А потом и вовсе укатил в Израиль.
— Ты что следила за моей биографией?
— Доходили кое-какие слухи. Ты, кстати, нашел там свою любимую Эмму?
— Нашел. У нее всё хорошо, муж, сын, а, значит, она давно уже не моя, тем более, —  не моя любимая.
— Ой, Галчонок проснулся, трубку рвет.
— Ник, привет, — услышал он сонный голос.
— Привет. Как вчера погуляли?
— Катались на аттракционах в парке Горького, ели чебуреки, а вы, я слышала, в ресторане отрывались?
— И сегодня можем оторваться, отметить твоё поступление, тем более, что мне надо сообщить тебе одну очень важную новость.
— Важную?
— Очень важную.
— А я знаю какую.
              Альберт испугался. Неужели Наталья ей уже всё рассказала?
— И какую же?
— Ты, наверное, пообещал маме частично оплатить мою учебу?
— Это само собой.
— Тогда, что за новость?
— Узнаешь вечером.
— Послушай Ник, тут мама тебе хочет что-то сказать.
            Трубку вновь взяла Наталья.
— Ты что опять нас приглашаешь в ресторан?
— А почему нет?
— Да, потому что два дня подряд — это уже перебор. Приезжай лучше к нам. Я приготовлю хороший обед, посидим по-семейному. Поговорим, отметим, обсудим.

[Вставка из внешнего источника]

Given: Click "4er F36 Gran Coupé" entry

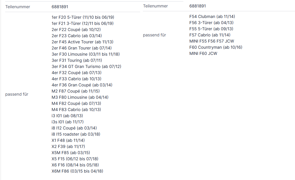Looking at the screenshot, I should pyautogui.click(x=82, y=85).
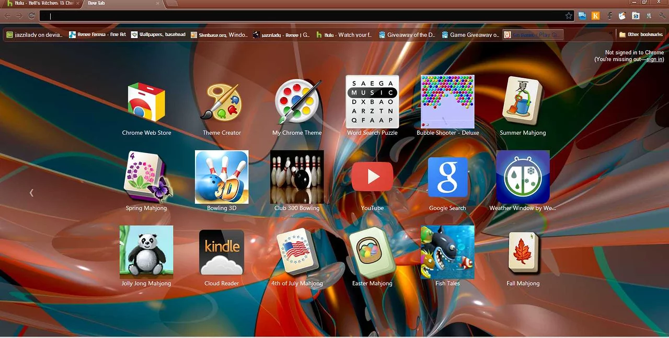Open the Weather Window app
Screen dimensions: 669x338
[523, 177]
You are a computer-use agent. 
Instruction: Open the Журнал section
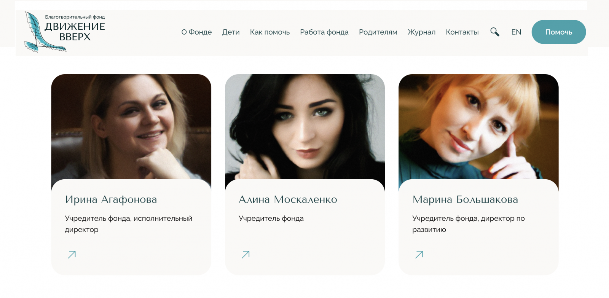pyautogui.click(x=422, y=32)
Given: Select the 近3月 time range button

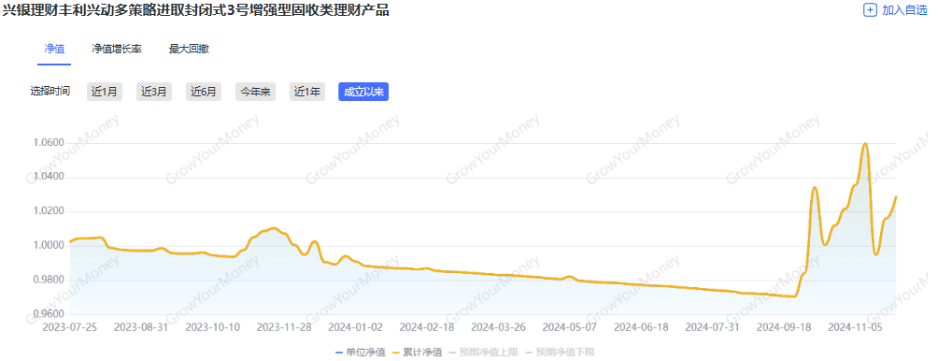Looking at the screenshot, I should point(154,92).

— Я не против. Что привезти к столу?
— Как обычно, шампанское и тортик.
— Отлично, подъеду часам к пяти, не рано?
— Если Галка поможет — успеем.
— Она поможет, Наташ, я не сомневаюсь. До вечера.
— До вечера, Алик, ждём…

     P.S.
            Эмма еще несколько раз звонила. Разговаривала, в основном, с Клеопатрой Львовной. Жаловалась, говорила, что скучает по родным местам, по московским морозам, по снегу.
— Жалко девушку, — вздыхала соседка, обращаясь к Альберту. — Живёт там одна-одинёшенька в чужой стране, среди чужих людей. Сынок-то её, Савелий, стало быть, к папаше своему переметнулся, там проживать изволит, а с матерью своей единокровной общаться не желает. Буркнет по телефону, мол, у меня всё нормально и трубку бросает. А уж как она его тут опекала, как опекала… Вот тебе и благодарность.

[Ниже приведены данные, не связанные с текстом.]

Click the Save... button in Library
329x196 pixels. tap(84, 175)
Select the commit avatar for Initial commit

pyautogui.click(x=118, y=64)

— Вы правы, Клеопатра Львовна, но, что теперь об этом говорить.
— Да, — вздохнула женщина, — говорить об этом, пожалуй, не стоит, и, всё же, должна я открыть тебе, дружочек, один секрет.
— Секрет? Интересно…
              Женщина выдержала паузу, потом проговорила на одном дыхании:
—  Просила меня Эммочка узнать, как бы ты отнёсся к тому, если бы она вернулась? Без сынка своего, конечно, одна. Ведь жили вы здесь неплохо… И если бы не Савелий…
— Нет-нет, Клеопатра Львовна, вернуть уже ничего  нельзя. Как говорится, войти в одну и ту же реку дважды невозможно!
— Что ж, Альберт, наверное, ты прав, и я вынуждена с тобой полностью согласиться. Пойду, покурю перед сном, да и тебе пора на боковую.
— Да, надо бы хорошенько выспаться, завтра с утра у моего Галчонка первый прогон студенческого спектакля. Как-никак, главная роль, не хотелось бы опаздывать.
— Спокойной ночи, Альберт.
— Спокойной ночи, Клеопатра Львовна.